The present work performed an extensive analysis of the effect of the methane content in the CO2 injection stream on relevant variables of EOR processes, stressing the role of the interfacial tension and its relationship with the fluid flow through the reservoir. The behavior of IFT and other related properties of the gas–oil system was evaluated over time instead of considering only static systems typically found in the literature. Some of the unprecedented results include the opposite effects of methane concentration on the CO2 stream and the change in the impact of methane concentration on oil recovery over time. The simulations carried out under these conditions show that the effect of the methane content on the gas–oil IFT in a CO2 injection process is somewhat tricky. An offset was observed between the effects of increased methane content in the injection gas on many properties. For instance, an increase in the methane content leads to a higher internal reservoir pressure that causes a reduction in the IFT, and to a lower CO2 dissolution in oil that raises the IFT. The balance between these opposite effects can explain why the IFT presents a lower value either for 100% CO2 injection or a mixture of CO2 + methane injection. The simulations also indicate that higher oil recovery is favored by higher injection pressure in the case of CO2 injection at constant pressure, but the highest recovery factor was obtained for CO2 injection at a constant flow rate. The methane content effect on oil recovery varies over time. “In the long term, the highest recovery seems to be achieved by injecting CO2 with as least methane as possible.”

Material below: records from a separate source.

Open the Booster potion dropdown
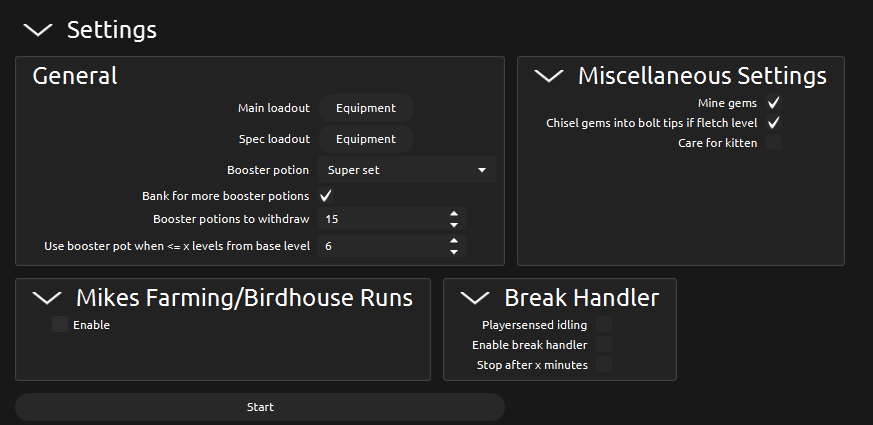 pos(406,170)
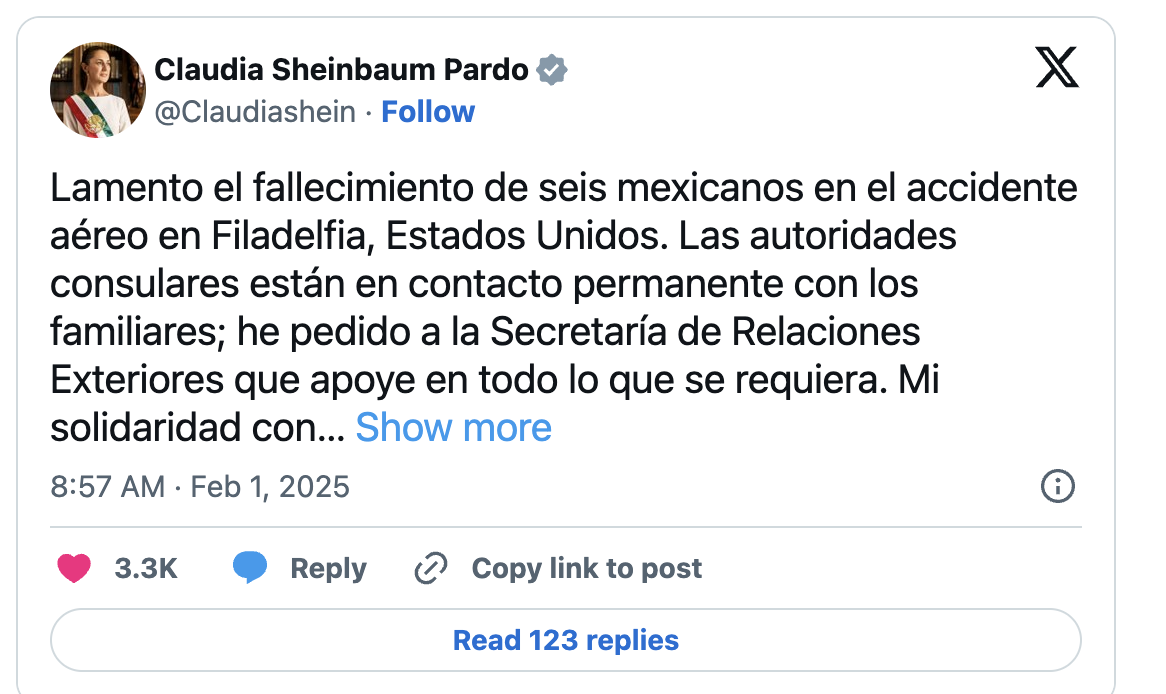Image resolution: width=1166 pixels, height=694 pixels.
Task: Click the 3.3K likes count
Action: coord(146,569)
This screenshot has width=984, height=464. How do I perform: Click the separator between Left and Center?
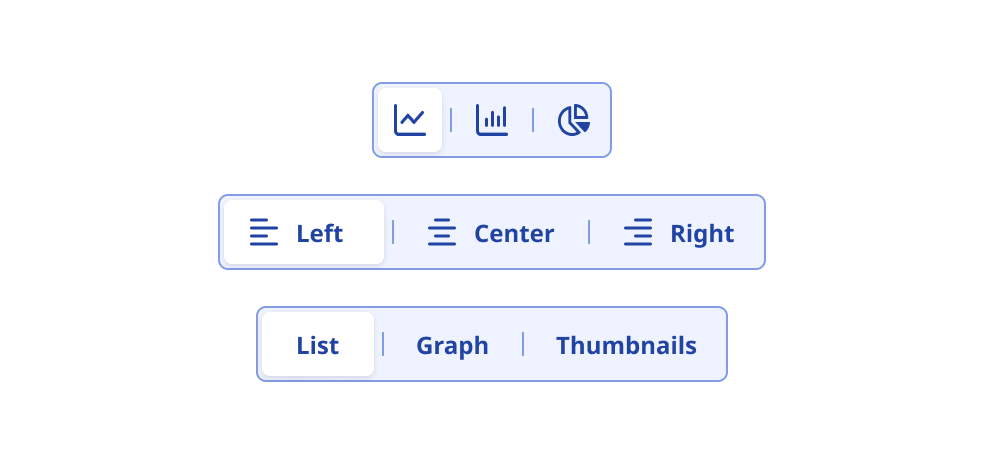pos(393,232)
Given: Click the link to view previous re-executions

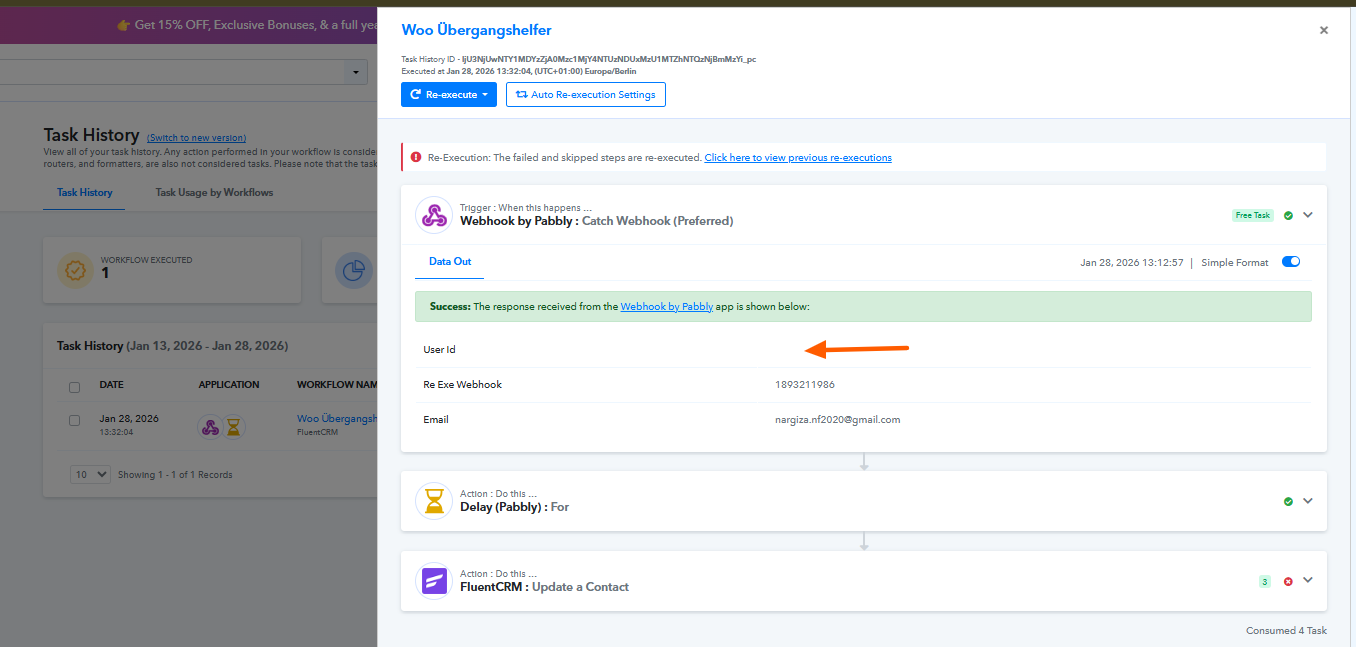Looking at the screenshot, I should click(x=797, y=158).
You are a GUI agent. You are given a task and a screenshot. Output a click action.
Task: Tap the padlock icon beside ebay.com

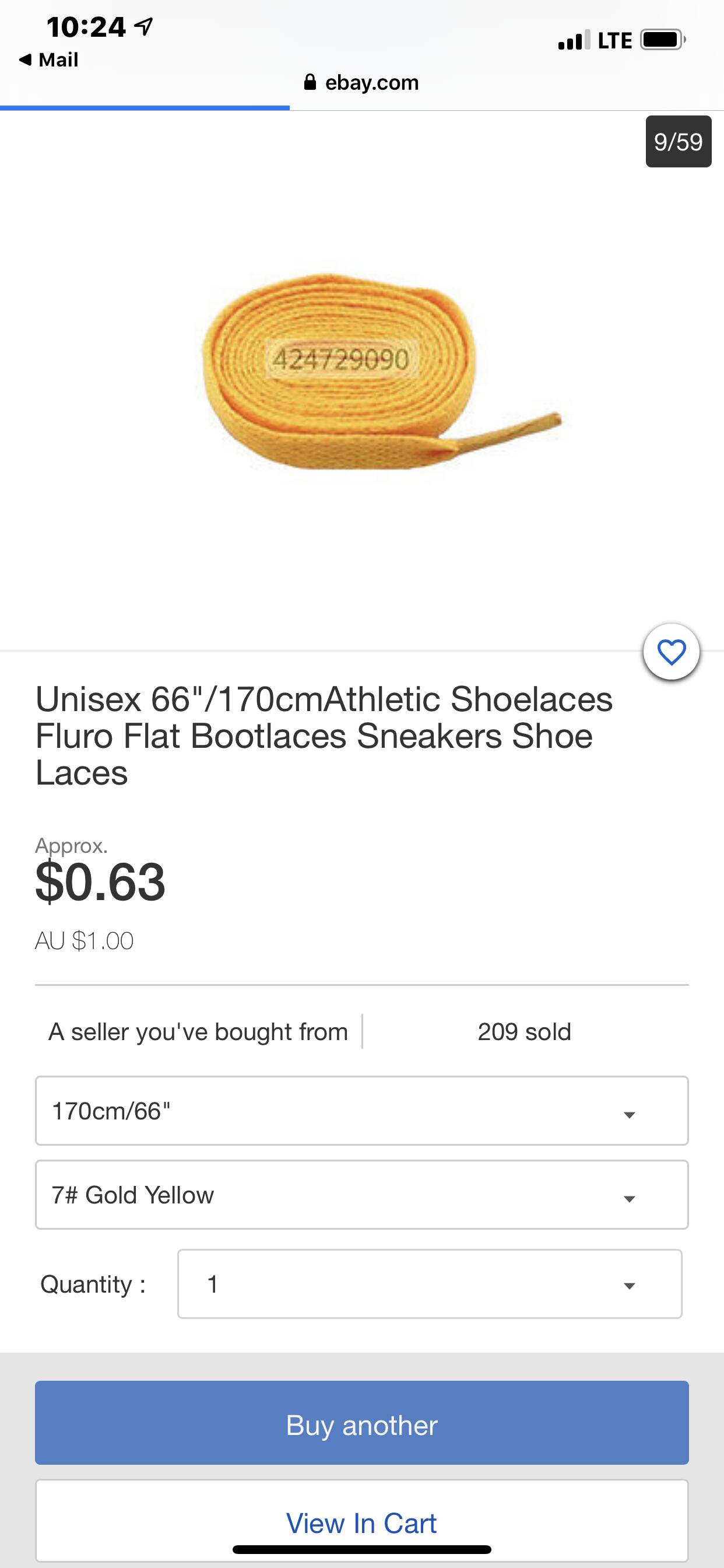click(x=310, y=82)
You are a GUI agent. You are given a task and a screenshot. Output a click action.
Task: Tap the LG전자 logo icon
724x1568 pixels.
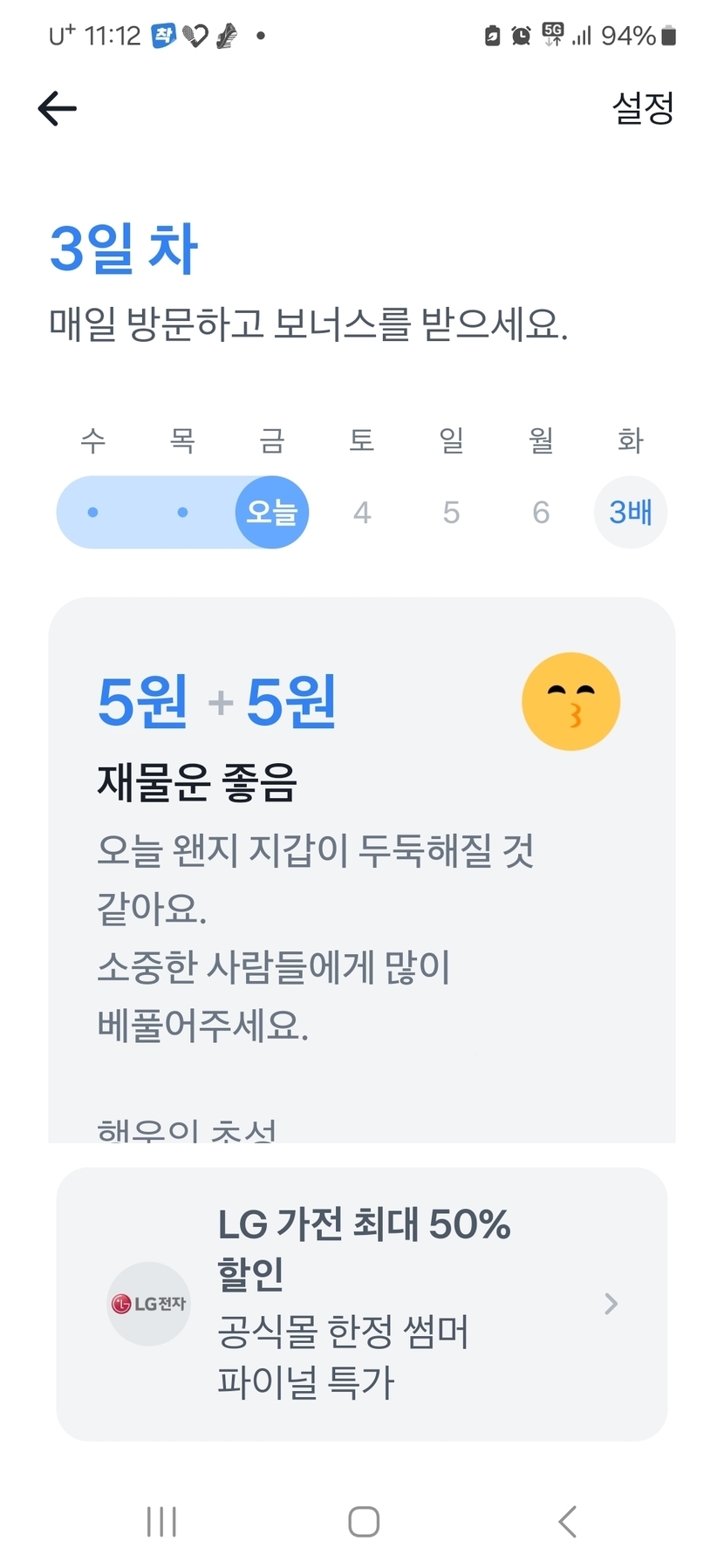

Nonetheless, an optimal methane concentration provides maximum recovery at the beginning of the injection process. The variation of oil recovery over time is also caused by the balance between these opposite effects due to increased injection gas methane content. Although a simple relationship between the methane concentration in the injection gas and the oil recovery factor was not obtained, it is possible to say that the lower the IFT, the greater the recovery. This result confirms that the interfacial tension is one of the key properties of the enhanced oil recovery process by CO2 injection because there is a remarkable agreement between the capillary number and IFT values. Consequently, it is possible to monitor the CO2 injection process along with the fluid flow through the reservoir by observing the behavior of properties such as IFT, phase densities, and internal pressure over time.